Cal Henderson (Flickr) - Scalable Web Architectures: Common Patterns and Approaches
"This is a slightly nerdy talk."
Flickr - "Large scale kitten-sharing" - Awesome
In a single second Flikr serves 40,000 photos, 100,000 cache operations, 130,000 database queries
What is scalability? Not raw speed / performance, high-availability, technology x, technology y.Scalability is: Traffic Growth, Dataset Growth, Maintainability
Two kinds of scale: Vertical (get bigger), Horizontal (get more) [Cal's definitions are opposite of tradition.]Sometimes buying big hardware is right: buying a box is quicker and easier than rewriting software. Running out of MySQL performance? Spend months on data federation OR just buy a ton more RAM. Vertical scaling isn't interesting because it just involves paying.
What is an architecture?

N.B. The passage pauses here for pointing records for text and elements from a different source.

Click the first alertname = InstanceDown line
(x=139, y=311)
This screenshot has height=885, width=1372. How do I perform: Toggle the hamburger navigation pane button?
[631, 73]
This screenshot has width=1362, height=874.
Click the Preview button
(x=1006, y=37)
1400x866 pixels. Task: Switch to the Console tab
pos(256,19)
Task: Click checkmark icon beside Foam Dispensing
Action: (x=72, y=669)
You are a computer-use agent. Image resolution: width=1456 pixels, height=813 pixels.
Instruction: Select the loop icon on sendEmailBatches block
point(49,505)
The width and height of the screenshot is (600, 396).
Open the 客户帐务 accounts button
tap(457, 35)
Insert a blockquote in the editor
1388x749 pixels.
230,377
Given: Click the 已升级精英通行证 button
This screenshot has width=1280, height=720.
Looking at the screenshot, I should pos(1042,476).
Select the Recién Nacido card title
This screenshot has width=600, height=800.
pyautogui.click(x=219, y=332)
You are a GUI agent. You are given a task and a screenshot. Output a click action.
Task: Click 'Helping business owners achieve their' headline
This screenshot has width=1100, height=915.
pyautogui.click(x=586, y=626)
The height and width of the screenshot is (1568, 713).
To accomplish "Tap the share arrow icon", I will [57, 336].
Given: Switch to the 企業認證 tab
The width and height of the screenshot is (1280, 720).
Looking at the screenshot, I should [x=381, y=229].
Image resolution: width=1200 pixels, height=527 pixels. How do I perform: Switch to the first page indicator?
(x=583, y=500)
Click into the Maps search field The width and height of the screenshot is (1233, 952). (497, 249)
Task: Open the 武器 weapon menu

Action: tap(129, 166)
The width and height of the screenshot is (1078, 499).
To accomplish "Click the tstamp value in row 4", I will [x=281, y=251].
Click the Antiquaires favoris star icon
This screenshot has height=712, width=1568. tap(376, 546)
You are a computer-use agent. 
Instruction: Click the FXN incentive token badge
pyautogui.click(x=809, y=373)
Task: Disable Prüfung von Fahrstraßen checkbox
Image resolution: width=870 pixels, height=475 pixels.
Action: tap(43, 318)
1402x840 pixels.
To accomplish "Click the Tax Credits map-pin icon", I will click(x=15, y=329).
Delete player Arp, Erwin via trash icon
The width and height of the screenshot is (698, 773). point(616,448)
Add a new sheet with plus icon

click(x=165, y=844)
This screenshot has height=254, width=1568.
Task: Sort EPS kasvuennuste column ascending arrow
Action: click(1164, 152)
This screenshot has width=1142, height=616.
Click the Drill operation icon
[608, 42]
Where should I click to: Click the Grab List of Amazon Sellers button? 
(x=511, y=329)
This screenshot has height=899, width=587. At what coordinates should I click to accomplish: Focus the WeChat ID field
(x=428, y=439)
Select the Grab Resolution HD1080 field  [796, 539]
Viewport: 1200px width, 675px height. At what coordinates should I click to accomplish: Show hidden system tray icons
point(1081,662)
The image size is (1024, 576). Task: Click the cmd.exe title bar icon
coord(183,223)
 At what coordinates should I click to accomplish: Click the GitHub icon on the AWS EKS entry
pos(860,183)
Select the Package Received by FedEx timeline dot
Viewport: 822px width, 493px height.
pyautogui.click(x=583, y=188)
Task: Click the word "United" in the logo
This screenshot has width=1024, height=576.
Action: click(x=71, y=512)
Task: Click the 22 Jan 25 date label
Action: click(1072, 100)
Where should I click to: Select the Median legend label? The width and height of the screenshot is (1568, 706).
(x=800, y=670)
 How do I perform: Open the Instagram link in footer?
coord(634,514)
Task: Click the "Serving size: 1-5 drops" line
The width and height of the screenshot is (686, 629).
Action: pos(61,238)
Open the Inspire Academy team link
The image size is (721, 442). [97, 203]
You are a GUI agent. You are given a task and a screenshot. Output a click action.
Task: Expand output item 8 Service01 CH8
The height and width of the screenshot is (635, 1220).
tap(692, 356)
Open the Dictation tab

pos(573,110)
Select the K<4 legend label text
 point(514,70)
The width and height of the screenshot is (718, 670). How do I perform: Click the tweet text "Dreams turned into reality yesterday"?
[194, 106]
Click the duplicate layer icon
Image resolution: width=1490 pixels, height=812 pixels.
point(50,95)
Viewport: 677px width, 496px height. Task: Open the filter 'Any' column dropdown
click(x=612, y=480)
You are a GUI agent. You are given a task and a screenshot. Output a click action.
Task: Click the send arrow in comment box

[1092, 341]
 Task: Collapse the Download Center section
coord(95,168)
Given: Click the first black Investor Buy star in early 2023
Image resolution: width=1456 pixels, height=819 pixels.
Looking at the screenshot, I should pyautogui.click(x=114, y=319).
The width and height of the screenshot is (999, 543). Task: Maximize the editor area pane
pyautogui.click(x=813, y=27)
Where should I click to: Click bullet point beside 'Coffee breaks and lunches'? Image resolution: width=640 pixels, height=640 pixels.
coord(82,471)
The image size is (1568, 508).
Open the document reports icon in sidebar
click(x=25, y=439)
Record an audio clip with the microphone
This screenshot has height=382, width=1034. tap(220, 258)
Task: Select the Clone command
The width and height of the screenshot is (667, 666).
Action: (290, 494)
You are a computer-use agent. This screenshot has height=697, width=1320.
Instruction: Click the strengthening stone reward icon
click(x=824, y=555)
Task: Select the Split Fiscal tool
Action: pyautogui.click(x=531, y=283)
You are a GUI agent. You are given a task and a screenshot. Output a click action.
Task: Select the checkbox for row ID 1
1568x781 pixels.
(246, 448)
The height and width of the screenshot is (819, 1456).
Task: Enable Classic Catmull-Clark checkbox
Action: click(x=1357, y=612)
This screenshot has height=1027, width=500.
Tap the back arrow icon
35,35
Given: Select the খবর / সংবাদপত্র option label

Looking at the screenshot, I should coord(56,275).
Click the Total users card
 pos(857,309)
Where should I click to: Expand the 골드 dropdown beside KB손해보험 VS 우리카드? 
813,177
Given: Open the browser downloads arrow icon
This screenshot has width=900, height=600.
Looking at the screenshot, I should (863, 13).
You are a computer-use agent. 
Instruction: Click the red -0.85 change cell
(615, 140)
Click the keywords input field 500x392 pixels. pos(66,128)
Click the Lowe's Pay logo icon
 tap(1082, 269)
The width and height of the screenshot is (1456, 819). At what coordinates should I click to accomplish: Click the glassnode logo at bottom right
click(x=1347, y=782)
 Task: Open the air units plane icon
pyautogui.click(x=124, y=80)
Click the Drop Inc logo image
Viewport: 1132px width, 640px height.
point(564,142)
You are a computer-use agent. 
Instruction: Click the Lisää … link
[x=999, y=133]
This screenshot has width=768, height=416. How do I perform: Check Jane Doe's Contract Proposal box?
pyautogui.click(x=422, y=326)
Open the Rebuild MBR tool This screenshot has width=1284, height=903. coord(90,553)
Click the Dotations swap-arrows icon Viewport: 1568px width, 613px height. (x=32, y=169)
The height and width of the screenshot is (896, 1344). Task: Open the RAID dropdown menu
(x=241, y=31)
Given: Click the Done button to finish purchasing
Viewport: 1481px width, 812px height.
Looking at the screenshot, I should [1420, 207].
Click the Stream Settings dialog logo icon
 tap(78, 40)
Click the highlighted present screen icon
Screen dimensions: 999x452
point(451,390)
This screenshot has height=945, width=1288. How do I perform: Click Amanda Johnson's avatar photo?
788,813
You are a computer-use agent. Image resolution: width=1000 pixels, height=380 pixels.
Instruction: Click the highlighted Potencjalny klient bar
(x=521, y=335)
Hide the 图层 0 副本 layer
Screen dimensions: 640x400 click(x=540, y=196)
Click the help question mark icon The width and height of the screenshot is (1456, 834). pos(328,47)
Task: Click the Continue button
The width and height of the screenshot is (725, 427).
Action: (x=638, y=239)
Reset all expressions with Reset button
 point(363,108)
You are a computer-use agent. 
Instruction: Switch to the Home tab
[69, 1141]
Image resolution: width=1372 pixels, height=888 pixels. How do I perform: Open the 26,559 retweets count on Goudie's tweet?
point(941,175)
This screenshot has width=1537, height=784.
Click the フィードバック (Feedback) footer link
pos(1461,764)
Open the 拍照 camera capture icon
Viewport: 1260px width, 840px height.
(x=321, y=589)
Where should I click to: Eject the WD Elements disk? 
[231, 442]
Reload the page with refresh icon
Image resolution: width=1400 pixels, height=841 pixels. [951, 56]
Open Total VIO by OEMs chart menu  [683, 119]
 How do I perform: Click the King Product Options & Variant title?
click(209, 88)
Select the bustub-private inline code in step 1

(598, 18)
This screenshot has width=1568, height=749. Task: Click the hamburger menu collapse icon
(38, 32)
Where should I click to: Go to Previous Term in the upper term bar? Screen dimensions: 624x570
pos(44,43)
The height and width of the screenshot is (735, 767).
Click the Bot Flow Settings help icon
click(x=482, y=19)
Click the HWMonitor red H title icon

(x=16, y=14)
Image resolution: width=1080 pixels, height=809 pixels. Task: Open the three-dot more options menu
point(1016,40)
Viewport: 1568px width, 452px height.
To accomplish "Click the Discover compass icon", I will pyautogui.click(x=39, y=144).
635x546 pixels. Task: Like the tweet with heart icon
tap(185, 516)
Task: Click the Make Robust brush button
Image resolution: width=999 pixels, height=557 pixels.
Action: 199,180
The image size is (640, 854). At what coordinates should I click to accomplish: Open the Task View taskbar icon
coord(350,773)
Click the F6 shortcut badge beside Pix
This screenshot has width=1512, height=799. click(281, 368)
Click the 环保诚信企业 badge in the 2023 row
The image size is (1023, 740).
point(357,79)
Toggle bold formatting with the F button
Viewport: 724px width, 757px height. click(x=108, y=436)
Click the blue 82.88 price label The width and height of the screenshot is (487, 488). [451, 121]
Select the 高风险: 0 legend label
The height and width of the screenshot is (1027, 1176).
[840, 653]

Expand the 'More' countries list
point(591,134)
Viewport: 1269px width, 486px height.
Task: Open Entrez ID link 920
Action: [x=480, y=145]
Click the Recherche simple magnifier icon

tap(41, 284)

The way the bits fit together. What grows where. Trade-offs between good/fast/cheap. We'll be talking LAMP stack today. "LAMP is the best one."
Application servers scale in two ways: Really well and quite badly. Cal is a proponent of the first approach. It all comes down to sessions and state.
- Local sessions == bad (when they move == quite bad)
- Stored on disk is really bad. "Almost as bad as storing on tape drives."
- Stored in memory better - but all still really bad because it's not fault tolerant, can't avoid hot spots, can't move users.
- Centralized sessions == good
- Store in central database, pushes the issue down the stack
- No sessions at all == awesome!
- Store session information in a cookie - some people are like "ahh cookies evil" haha
- Stash the user id and name and sign it with a timestamp (easy to expire and validate)
- Super-slim sessions
- Store more interesting information - only in the cookie - base 64
- Need more than the cookie then pull from DB or an account cache
- None of the drawbacks of sessions and avoids overhead of query-per-page
The Rasmus (PHP inventor) Way
- App Server is 'shared nothing'
- Push problems down the stack
- Sweet diagram featuring a trifle
By using pairs of load balancers and switches we can gain high availability over a single load balancer. Then replicated in data servers in remote locations - an we can keep adding more app servers.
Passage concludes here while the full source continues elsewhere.